Work instruction: Go to the line containing "Article Processing Charge (APC) (1683, 423)" in the records below and print it and every following line exactly, on through the line containing "Evaluation Of IL-8", then stop.

Dataset entries:
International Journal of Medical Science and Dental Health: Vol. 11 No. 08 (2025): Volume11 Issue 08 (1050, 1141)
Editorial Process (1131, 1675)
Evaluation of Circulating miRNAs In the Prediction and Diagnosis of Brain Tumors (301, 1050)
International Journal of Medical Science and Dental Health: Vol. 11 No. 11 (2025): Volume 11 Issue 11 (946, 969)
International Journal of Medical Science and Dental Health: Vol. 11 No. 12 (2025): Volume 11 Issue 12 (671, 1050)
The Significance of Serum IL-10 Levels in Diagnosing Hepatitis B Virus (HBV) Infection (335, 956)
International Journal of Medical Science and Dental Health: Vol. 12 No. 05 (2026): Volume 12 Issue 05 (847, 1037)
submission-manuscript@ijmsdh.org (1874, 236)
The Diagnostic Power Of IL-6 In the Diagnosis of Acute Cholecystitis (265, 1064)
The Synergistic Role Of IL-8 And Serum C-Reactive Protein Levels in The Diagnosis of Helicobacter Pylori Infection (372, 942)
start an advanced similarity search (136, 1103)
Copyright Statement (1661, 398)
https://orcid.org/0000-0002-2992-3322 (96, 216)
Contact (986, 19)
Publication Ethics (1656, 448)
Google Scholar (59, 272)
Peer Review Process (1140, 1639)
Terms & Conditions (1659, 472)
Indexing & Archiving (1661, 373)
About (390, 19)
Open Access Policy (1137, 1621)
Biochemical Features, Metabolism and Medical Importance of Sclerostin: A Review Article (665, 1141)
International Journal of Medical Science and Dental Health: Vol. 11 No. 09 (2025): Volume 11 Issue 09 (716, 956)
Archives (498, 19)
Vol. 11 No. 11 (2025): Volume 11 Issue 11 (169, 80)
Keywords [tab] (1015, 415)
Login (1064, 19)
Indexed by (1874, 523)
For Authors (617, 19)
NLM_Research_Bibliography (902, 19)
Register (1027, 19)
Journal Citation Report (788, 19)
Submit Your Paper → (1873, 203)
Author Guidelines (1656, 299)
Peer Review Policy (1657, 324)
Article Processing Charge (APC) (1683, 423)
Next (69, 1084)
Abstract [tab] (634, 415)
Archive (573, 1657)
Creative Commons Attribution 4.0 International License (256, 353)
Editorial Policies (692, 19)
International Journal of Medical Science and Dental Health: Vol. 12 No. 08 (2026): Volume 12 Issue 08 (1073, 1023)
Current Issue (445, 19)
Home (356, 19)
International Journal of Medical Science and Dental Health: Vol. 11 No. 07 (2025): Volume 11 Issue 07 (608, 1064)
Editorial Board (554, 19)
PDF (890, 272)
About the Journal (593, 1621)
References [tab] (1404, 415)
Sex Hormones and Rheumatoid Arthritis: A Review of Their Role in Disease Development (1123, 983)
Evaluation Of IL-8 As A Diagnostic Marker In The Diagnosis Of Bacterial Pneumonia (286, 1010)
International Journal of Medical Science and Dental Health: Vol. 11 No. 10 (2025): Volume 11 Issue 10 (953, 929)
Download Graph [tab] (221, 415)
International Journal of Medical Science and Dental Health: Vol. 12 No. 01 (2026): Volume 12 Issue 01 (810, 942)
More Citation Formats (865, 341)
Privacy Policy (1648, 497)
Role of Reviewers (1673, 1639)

Solution for this problem:
Article Processing Charge (APC) (1683, 423)
Next (69, 1084)
Abstract [tab] (634, 415)
Archive (573, 1657)
Creative Commons Attribution 4.0 International License (256, 353)
Editorial Policies (692, 19)
International Journal of Medical Science and Dental Health: Vol. 12 No. 08 (2026): Volume 12 Issue 08 (1073, 1023)
Current Issue (445, 19)
Home (356, 19)
International Journal of Medical Science and Dental Health: Vol. 11 No. 07 (2025): Volume 11 Issue 07 (608, 1064)
Editorial Board (554, 19)
PDF (890, 272)
About the Journal (593, 1621)
References [tab] (1404, 415)
Sex Hormones and Rheumatoid Arthritis: A Review of Their Role in Disease Development (1123, 983)
Evaluation Of IL-8 As A Diagnostic Marker In The Diagnosis Of Bacterial Pneumonia (286, 1010)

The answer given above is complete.